ドゥパリ-クータ・ヨガ(Duphali-kutha-yoga)
イタサーラを組んでいる星において、遅い星の方が速い星に比べて強いとき、イタサーラはより好ましく、吉祥な結果を与える。

 

ドゥソサ・ダヴィラ・ヨガ(Duthotha-davira-yoga)
イタサーラを組む星が両方とも弱いが、一方が、(他で)強い星とイタサーラを組む時、このヨガは形成される。強い星から、もう一方の弱い星に力が移ることになる。他人の助けが入ることによりプラシュナ(質問)が満たされることを示唆している。

 

タンビラ・ヨガ(Tambira-yoga)
ラグナとディスポジターがアスペクトやイタサーラを組んではいないが、一方の惑星が星座の末端にあり、この惑星がもし次の星座に入ると、イタサーラを組む状態。これはラーシアンタ・イタサーラと呼ばれるバヴィシャット・イタサーラ(Bhavishat-ithasala)の一種である。遅れて結果がやって来ます。

 

〔イシュラーフ・ヨガ(Ishraf-yoga)〕

これはイタサーラの反対で以下の3つの条件を満たす必要があります。

①遅い惑星が速い惑星の背後にあること(遅い惑星は速い惑星に追いつくことができない)
②タジカ・アスペクトを互いに形成していること
③互いの星がディープタムシャ(deeptamsha)の平均値以下に入っていること。

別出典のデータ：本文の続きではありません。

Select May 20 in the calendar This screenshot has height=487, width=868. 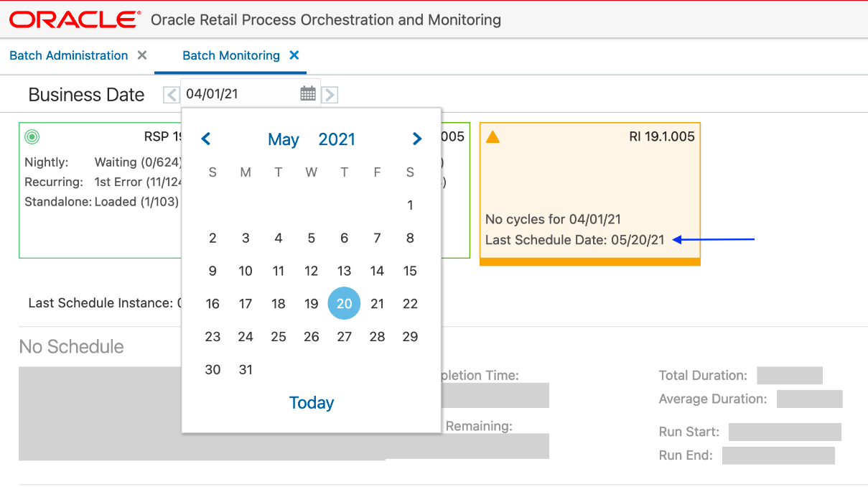point(344,303)
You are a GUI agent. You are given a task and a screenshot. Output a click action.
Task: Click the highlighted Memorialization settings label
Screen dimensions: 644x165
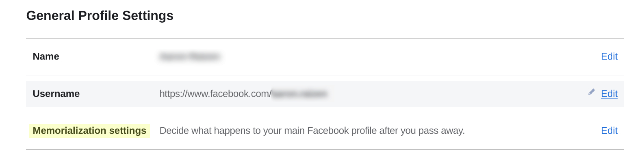[x=89, y=131]
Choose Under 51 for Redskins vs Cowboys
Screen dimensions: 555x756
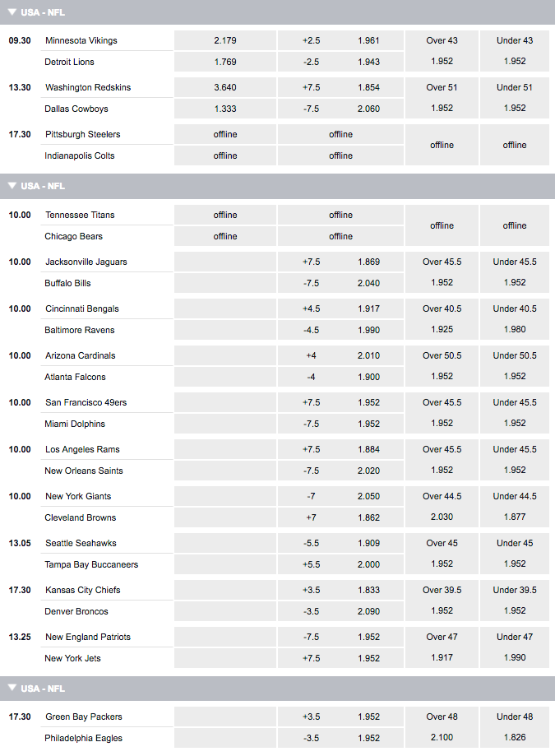[x=515, y=98]
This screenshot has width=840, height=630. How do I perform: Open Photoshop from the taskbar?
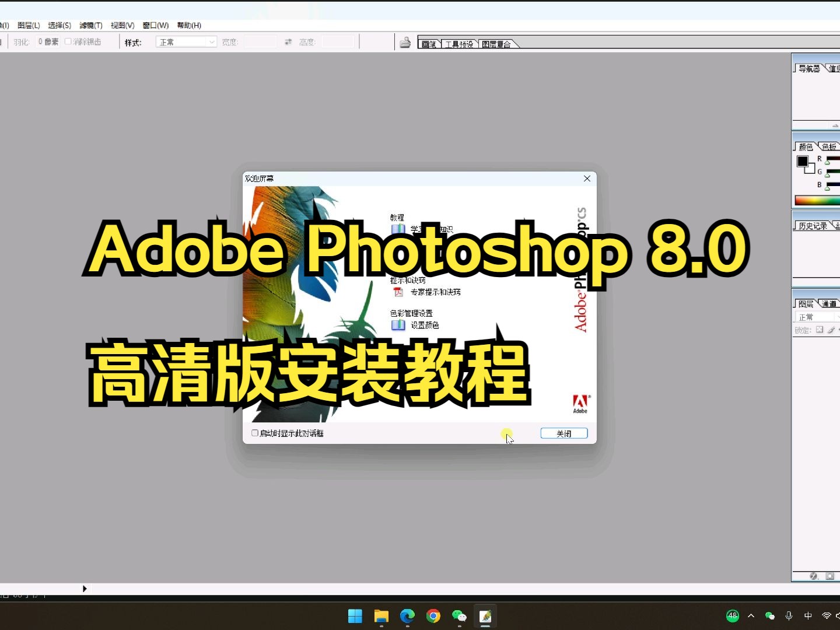[x=486, y=617]
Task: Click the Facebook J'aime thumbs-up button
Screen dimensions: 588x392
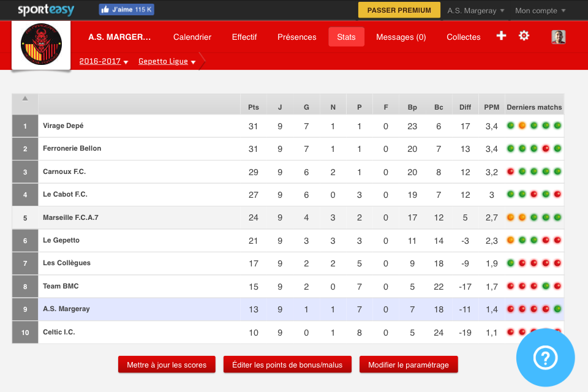Action: [126, 10]
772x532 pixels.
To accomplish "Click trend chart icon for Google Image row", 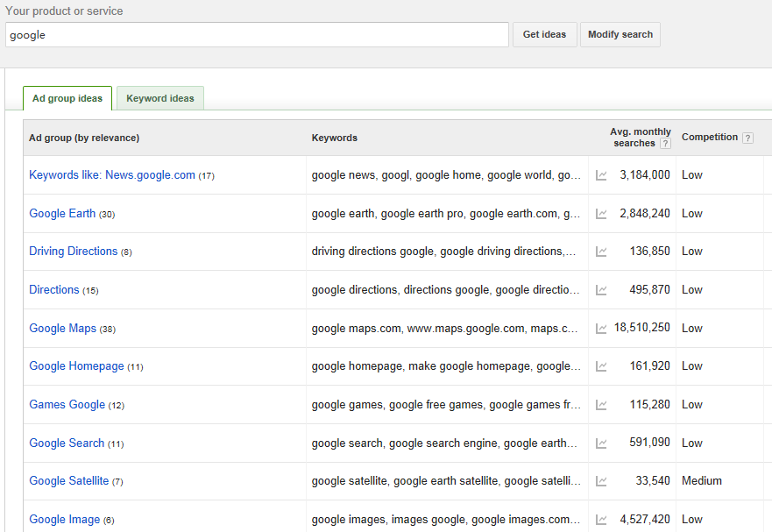I will (601, 520).
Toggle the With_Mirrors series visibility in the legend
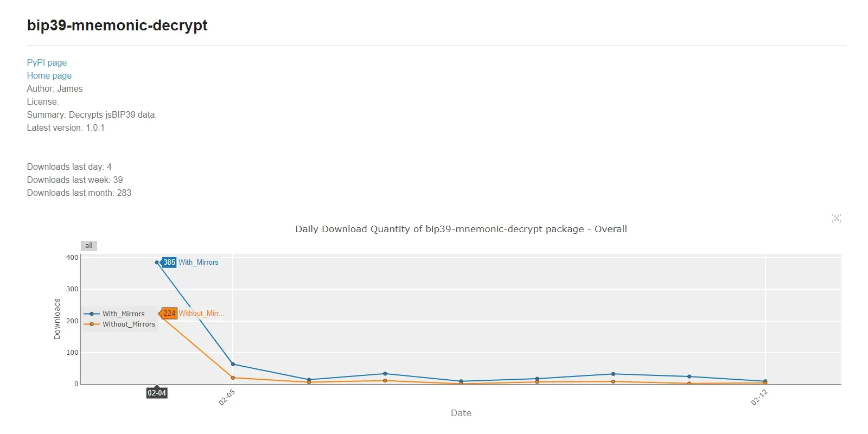Screen dimensions: 868x434 click(x=124, y=314)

このヨガは、質問に対し、良い結果をもたらしません。また、過去のイベントや過ぎ去っていることも暗示します。その場合、お互いの距離(角度)がその時期を示しています。

また、このヨガを組む惑星に凶星のアスペクト・コンジャクトがあると、より結果は悪くなります。さらに、このヨガを組む惑星が逆行していると最悪となります。

以上です。

前回のラグナに加え、このタジカ・ヨガを使うことにより、精度が一段と上がることになります。